Re: predictive value of "level".
Level (defined as meanskill - sigma) isn't supposed to be a predictive measure anyway, so why would it be predictive? It's just notational shorthand. I mean, a guy whose estimated rank is 30+/-20 is a lot different than a guy whose estimated rank is 15+/-5, but "level" treats them the same. Of course it's not going to be as good a predictor as, say, mean skill.
Re: arbitrary cutoffs
There is this notion of "consistency" in estimators: you have some parameter t you want to predict, and you have some set of n observations that you want to predict it from. You generally want the following: as n increases, your estimate gets closer to t. Dropping relatively recent observations from the past from consideration guarantees that your estimators will not be consistent. This is a pretty bad thing, considering that you don't really get any offsetting benefit from it.
Re: decaying the past
There are two things going on here, which it seems some posters are missing. Suppose first that skill levels are fixed, like people never improve or get worse, and our goal is correctly assess everyone's skill level in an asymptotically consistent sense. Then we should not drop anything from the past, and all observations should be equally weighted. Then the probably is basically simple except for what prior beliefs we have about the population of isotropic players.

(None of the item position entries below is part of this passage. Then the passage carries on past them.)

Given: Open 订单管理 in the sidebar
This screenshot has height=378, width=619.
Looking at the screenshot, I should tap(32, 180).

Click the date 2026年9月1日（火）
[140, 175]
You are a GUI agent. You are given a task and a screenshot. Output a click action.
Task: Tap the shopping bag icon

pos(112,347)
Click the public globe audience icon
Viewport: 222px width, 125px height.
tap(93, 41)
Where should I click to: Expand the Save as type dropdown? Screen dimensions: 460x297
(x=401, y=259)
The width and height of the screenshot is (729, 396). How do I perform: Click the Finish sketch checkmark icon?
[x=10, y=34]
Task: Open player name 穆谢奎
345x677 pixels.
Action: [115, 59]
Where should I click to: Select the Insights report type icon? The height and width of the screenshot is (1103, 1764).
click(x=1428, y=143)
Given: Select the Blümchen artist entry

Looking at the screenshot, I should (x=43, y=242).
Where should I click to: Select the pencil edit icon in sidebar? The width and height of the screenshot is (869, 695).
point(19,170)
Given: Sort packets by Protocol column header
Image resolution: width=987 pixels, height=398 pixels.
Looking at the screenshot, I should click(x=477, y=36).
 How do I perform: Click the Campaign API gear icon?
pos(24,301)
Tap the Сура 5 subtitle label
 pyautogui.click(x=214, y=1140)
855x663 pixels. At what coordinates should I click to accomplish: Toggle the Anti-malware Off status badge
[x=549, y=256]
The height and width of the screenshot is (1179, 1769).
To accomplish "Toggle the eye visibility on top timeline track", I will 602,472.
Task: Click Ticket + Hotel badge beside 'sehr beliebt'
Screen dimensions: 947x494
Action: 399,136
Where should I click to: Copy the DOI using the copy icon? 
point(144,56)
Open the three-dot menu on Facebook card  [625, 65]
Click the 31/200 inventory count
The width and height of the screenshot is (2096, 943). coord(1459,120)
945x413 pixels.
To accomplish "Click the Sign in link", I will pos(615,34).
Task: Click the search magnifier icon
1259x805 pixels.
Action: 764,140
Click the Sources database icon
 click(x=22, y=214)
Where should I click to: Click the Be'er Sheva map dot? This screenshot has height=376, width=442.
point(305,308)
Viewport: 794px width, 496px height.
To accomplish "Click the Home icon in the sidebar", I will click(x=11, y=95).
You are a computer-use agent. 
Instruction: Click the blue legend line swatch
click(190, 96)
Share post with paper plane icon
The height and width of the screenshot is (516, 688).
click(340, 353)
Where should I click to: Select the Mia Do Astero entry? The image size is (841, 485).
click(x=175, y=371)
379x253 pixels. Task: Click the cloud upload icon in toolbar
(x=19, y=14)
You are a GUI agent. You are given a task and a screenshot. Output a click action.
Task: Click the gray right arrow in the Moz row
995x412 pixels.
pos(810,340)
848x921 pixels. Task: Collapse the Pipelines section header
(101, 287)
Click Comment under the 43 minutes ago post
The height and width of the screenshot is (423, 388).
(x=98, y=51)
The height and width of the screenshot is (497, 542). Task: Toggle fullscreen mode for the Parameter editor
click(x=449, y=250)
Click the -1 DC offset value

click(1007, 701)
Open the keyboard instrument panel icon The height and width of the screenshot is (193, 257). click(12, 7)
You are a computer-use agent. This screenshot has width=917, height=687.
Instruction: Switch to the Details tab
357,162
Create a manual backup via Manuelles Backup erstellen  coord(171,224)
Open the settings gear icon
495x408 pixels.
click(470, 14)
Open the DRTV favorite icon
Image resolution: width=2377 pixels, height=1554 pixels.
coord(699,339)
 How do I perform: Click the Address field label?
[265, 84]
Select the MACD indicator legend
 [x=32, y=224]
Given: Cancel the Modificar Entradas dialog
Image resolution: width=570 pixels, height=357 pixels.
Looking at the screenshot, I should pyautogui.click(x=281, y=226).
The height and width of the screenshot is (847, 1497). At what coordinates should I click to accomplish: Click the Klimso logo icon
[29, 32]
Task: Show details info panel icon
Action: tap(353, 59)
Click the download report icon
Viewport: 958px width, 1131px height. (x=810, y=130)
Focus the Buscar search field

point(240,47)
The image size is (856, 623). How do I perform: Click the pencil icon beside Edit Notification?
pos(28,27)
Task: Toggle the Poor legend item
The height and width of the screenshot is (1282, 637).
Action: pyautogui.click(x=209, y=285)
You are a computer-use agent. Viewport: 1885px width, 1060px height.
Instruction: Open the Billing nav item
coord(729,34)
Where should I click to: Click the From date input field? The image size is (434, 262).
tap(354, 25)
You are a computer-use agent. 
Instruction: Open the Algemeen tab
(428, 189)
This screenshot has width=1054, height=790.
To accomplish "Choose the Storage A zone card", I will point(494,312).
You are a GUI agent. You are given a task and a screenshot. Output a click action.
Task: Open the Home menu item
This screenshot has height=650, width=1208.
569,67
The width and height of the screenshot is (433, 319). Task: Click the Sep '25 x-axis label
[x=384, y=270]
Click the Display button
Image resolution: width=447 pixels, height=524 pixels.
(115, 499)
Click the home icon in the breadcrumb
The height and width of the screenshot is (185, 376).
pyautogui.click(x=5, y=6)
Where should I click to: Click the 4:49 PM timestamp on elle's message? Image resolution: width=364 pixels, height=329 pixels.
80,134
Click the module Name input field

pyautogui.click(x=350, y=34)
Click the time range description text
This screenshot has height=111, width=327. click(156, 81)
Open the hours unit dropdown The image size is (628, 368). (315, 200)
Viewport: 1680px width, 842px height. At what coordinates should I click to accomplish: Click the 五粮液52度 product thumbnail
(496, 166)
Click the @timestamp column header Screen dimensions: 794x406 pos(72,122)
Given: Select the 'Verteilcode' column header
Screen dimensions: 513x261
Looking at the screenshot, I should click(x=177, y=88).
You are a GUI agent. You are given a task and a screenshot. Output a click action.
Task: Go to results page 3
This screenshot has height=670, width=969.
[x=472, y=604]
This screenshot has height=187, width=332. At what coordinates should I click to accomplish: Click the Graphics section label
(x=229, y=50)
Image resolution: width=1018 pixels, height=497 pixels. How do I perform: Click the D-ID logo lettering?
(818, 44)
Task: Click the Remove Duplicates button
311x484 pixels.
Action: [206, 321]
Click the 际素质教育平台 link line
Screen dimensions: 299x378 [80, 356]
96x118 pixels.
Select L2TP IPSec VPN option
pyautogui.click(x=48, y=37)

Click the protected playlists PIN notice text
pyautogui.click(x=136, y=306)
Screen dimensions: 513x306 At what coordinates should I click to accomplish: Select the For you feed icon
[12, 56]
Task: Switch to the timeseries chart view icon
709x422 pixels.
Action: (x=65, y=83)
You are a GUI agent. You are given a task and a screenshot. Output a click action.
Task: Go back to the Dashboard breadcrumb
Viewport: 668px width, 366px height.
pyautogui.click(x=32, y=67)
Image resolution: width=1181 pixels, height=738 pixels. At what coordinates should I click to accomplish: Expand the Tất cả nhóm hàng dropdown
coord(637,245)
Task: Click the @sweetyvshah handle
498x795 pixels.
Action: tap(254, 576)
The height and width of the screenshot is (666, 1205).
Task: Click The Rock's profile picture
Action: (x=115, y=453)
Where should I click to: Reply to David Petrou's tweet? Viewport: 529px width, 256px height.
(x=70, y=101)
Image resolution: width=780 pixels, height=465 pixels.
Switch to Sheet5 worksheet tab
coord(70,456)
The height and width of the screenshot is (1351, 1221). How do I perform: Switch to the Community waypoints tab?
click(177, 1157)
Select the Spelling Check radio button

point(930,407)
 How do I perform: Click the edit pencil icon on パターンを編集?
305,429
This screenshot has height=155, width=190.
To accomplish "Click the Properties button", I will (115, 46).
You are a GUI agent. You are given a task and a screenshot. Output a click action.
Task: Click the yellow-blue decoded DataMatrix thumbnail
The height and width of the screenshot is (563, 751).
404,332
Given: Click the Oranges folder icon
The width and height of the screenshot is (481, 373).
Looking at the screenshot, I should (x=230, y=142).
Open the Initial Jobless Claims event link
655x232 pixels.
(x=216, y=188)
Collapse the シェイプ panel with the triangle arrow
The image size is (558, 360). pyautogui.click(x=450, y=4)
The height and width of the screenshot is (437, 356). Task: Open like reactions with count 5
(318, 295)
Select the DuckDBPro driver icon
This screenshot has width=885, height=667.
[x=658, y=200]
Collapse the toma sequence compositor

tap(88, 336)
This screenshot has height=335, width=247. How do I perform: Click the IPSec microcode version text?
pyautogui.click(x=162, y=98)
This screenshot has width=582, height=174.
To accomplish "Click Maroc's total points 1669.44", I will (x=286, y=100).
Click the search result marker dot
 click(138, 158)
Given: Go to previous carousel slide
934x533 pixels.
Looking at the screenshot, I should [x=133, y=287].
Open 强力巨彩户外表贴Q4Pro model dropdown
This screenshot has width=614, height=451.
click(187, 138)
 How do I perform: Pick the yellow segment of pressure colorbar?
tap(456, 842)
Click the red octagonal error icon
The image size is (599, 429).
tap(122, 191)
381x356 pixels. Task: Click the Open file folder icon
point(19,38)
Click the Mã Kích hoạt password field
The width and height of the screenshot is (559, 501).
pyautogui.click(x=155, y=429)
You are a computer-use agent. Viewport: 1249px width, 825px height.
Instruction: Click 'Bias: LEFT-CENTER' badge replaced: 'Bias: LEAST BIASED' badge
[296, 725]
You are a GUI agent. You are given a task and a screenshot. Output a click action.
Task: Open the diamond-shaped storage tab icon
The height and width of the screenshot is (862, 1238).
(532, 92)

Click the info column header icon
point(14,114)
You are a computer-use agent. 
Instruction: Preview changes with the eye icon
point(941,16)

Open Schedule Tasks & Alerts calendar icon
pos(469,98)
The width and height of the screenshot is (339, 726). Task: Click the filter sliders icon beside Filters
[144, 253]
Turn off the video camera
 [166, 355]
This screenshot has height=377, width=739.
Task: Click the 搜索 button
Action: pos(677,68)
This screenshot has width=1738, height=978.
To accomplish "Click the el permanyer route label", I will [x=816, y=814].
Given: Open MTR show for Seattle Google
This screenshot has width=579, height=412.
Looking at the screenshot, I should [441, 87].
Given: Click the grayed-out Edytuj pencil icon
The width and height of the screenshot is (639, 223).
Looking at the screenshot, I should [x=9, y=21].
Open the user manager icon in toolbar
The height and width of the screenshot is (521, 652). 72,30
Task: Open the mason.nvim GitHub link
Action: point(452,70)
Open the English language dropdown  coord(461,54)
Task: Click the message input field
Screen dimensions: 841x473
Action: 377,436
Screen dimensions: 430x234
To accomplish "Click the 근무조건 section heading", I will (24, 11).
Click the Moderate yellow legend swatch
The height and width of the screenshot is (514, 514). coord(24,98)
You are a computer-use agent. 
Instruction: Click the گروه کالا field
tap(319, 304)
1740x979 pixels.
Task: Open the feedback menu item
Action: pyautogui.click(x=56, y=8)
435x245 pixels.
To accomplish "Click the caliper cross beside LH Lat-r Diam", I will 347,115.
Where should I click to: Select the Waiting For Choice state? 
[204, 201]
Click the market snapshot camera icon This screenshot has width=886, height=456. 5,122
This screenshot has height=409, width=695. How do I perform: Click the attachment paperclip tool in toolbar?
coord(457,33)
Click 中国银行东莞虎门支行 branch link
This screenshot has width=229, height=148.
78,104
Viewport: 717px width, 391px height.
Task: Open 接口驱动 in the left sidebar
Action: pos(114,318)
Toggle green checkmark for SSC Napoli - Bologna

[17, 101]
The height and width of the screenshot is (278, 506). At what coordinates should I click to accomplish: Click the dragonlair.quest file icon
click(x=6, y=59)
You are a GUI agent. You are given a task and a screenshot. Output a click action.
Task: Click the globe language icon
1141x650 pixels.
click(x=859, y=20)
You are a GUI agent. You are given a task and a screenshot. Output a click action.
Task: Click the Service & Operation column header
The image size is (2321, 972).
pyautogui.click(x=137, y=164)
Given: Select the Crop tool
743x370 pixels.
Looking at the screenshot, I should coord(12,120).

Okay, but not skill levels aren't fixed, so we have to do something else. The Glicko solution is basically to increase the variance of the prior on each player over time. This naturally decays the impact of older games. This is the "gamma" that rspeer mentioned, as far as I can tell. Now applying this solution, but only on days you play, has a totally counter-intuitive effect on rankings. Consider two guys A and B, who on day 0 have identical mu/sigma rankings. Then A goes to study for the bar exam, while B plays a game a day for the next two months, during which time his results are right in line with his previous ranking. This system will claim, obviously implausibly, that we are MORE uncertain about B's ranking than A's, which doesn't make any sense at all.
Now, rspeer mentioned a problem about players playing badly at first and not being able to dig themselves out of the hole fast enough. To my mind, this isn't a problem: our best estimate of their level is what it is under the parameters of the model, so meh. But I think his comment reflects a prior belief about the distribution of skill levels that is a) not accounted for in the model, b) probably true. That belief is that the rate of change of "true" skill levels is much higher for players with low rankings than it is for players with high rankings. To me this is obviously true; when you suck, it's easy to become marginally competent, just read dominionstrategy.com. When you are mediocre, it is harder but not impossible to become strong. When you are strong, it is difficult to become elite OR to become mediocre. When you are elite, it's hard to move anywhere. The higher your meanskill ranking is, the lower the variance of the drift of your meanskill, regardless of the variance of your meanskill.
So if this is really the problem you are trying to solve with all this tweaking of the system, then just use non-uniform gamma based on meanskill. Problem solved, and in a nice Bayesian way.